__Brief__
Return each of the items below unchanged, line for line.

(Grounding data with pixel coordinates)
+ + +
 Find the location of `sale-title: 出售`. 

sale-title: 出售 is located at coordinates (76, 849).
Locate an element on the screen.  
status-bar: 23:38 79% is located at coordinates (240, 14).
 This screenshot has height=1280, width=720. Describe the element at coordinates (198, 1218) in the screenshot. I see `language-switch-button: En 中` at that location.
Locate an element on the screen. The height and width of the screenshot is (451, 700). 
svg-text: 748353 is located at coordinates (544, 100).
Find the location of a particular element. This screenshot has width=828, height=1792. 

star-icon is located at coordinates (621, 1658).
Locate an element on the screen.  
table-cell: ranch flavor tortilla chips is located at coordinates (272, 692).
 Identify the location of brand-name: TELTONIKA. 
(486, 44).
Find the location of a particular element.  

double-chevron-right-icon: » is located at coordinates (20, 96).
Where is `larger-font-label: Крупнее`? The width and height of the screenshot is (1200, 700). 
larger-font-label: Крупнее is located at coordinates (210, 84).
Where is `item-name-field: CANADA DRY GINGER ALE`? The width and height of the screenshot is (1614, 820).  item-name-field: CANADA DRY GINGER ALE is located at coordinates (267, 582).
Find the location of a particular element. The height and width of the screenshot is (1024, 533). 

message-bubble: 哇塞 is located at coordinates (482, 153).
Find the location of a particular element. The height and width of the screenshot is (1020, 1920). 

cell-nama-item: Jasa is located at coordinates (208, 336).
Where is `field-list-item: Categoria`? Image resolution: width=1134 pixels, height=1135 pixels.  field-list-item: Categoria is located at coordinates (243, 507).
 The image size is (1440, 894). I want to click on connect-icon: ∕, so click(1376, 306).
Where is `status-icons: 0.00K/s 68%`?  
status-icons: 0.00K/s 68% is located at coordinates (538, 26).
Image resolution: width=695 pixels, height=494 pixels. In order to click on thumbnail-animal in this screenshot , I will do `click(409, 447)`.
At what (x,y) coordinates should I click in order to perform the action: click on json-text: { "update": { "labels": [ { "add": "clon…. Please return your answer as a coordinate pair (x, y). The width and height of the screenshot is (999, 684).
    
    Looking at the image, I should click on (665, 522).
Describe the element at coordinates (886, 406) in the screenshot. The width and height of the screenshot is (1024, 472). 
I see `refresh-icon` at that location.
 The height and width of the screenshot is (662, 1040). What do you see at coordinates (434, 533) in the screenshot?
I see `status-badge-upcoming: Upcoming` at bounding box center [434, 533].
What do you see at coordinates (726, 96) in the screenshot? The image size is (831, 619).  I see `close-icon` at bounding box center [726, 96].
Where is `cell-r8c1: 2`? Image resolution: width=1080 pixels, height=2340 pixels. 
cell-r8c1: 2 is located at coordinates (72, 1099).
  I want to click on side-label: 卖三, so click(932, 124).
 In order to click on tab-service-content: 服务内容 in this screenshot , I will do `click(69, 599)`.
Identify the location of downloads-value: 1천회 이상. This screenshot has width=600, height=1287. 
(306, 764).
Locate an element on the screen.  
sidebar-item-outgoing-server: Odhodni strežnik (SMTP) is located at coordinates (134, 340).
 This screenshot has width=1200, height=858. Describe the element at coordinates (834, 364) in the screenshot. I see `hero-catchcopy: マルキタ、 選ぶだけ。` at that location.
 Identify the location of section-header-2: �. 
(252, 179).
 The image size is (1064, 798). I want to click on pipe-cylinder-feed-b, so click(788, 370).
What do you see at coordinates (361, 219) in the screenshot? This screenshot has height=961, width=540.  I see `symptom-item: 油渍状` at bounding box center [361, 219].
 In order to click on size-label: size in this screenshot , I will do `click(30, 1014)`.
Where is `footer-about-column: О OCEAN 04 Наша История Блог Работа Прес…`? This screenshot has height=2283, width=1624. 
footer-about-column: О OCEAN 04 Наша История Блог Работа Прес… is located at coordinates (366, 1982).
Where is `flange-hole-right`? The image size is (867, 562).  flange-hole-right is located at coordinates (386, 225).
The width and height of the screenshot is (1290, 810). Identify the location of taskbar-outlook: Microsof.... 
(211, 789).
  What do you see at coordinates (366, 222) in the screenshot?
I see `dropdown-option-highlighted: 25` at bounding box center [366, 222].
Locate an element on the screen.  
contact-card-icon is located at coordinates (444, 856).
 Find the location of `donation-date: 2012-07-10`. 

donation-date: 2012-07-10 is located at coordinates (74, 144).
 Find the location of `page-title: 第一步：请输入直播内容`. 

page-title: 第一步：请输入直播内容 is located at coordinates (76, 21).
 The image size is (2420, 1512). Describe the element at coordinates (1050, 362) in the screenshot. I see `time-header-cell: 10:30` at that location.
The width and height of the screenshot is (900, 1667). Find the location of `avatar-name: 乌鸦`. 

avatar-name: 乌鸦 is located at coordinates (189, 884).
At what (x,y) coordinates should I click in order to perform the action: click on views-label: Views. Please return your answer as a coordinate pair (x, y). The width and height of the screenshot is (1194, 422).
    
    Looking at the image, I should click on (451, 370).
+ + +
__Answer to this problem__
 Find the location of `sale-title: 出售`. 

sale-title: 出售 is located at coordinates (76, 849).
Locate an element on the screen.  
status-bar: 23:38 79% is located at coordinates (240, 14).
 This screenshot has height=1280, width=720. Describe the element at coordinates (198, 1218) in the screenshot. I see `language-switch-button: En 中` at that location.
Locate an element on the screen. The height and width of the screenshot is (451, 700). 
svg-text: 748353 is located at coordinates (544, 100).
Find the location of a particular element. This screenshot has width=828, height=1792. 

star-icon is located at coordinates (621, 1658).
Locate an element on the screen.  
table-cell: ranch flavor tortilla chips is located at coordinates (272, 692).
 Identify the location of brand-name: TELTONIKA. 
(486, 44).
Find the location of a particular element.  

double-chevron-right-icon: » is located at coordinates (20, 96).
Where is `larger-font-label: Крупнее`? The width and height of the screenshot is (1200, 700). 
larger-font-label: Крупнее is located at coordinates (210, 84).
Where is `item-name-field: CANADA DRY GINGER ALE`? The width and height of the screenshot is (1614, 820).  item-name-field: CANADA DRY GINGER ALE is located at coordinates (267, 582).
Find the location of a particular element. The height and width of the screenshot is (1024, 533). 

message-bubble: 哇塞 is located at coordinates (482, 153).
Find the location of a particular element. The height and width of the screenshot is (1020, 1920). 

cell-nama-item: Jasa is located at coordinates (208, 336).
Where is `field-list-item: Categoria`? Image resolution: width=1134 pixels, height=1135 pixels.  field-list-item: Categoria is located at coordinates (243, 507).
 The image size is (1440, 894). I want to click on connect-icon: ∕, so click(1376, 306).
Where is `status-icons: 0.00K/s 68%`?  
status-icons: 0.00K/s 68% is located at coordinates (538, 26).
Image resolution: width=695 pixels, height=494 pixels. In order to click on thumbnail-animal in this screenshot , I will do `click(409, 447)`.
At what (x,y) coordinates should I click in order to perform the action: click on json-text: { "update": { "labels": [ { "add": "clon…. Please return your answer as a coordinate pair (x, y). The width and height of the screenshot is (999, 684).
    
    Looking at the image, I should click on (665, 522).
Describe the element at coordinates (886, 406) in the screenshot. The width and height of the screenshot is (1024, 472). 
I see `refresh-icon` at that location.
 The height and width of the screenshot is (662, 1040). What do you see at coordinates (434, 533) in the screenshot?
I see `status-badge-upcoming: Upcoming` at bounding box center [434, 533].
What do you see at coordinates (726, 96) in the screenshot? The image size is (831, 619).  I see `close-icon` at bounding box center [726, 96].
Where is `cell-r8c1: 2`? Image resolution: width=1080 pixels, height=2340 pixels. 
cell-r8c1: 2 is located at coordinates (72, 1099).
  I want to click on side-label: 卖三, so click(932, 124).
 In order to click on tab-service-content: 服务内容 in this screenshot , I will do `click(69, 599)`.
Identify the location of downloads-value: 1천회 이상. This screenshot has width=600, height=1287. 
(306, 764).
Locate an element on the screen.  
sidebar-item-outgoing-server: Odhodni strežnik (SMTP) is located at coordinates (134, 340).
 This screenshot has width=1200, height=858. Describe the element at coordinates (834, 364) in the screenshot. I see `hero-catchcopy: マルキタ、 選ぶだけ。` at that location.
 Identify the location of section-header-2: �. 
(252, 179).
 The image size is (1064, 798). I want to click on pipe-cylinder-feed-b, so click(788, 370).
What do you see at coordinates (361, 219) in the screenshot? This screenshot has height=961, width=540.  I see `symptom-item: 油渍状` at bounding box center [361, 219].
 In order to click on size-label: size in this screenshot , I will do `click(30, 1014)`.
Where is `footer-about-column: О OCEAN 04 Наша История Блог Работа Прес…`? This screenshot has height=2283, width=1624. 
footer-about-column: О OCEAN 04 Наша История Блог Работа Прес… is located at coordinates (366, 1982).
Where is `flange-hole-right`? The image size is (867, 562).  flange-hole-right is located at coordinates (386, 225).
The width and height of the screenshot is (1290, 810). Identify the location of taskbar-outlook: Microsof.... 
(211, 789).
  What do you see at coordinates (366, 222) in the screenshot?
I see `dropdown-option-highlighted: 25` at bounding box center [366, 222].
Locate an element on the screen.  
contact-card-icon is located at coordinates (444, 856).
 Find the location of `donation-date: 2012-07-10`. 

donation-date: 2012-07-10 is located at coordinates (74, 144).
 Find the location of `page-title: 第一步：请输入直播内容`. 

page-title: 第一步：请输入直播内容 is located at coordinates (76, 21).
 The image size is (2420, 1512). Describe the element at coordinates (1050, 362) in the screenshot. I see `time-header-cell: 10:30` at that location.
The width and height of the screenshot is (900, 1667). Find the location of `avatar-name: 乌鸦`. 

avatar-name: 乌鸦 is located at coordinates (189, 884).
At what (x,y) coordinates should I click in order to perform the action: click on views-label: Views. Please return your answer as a coordinate pair (x, y). The width and height of the screenshot is (1194, 422).
    
    Looking at the image, I should click on (451, 370).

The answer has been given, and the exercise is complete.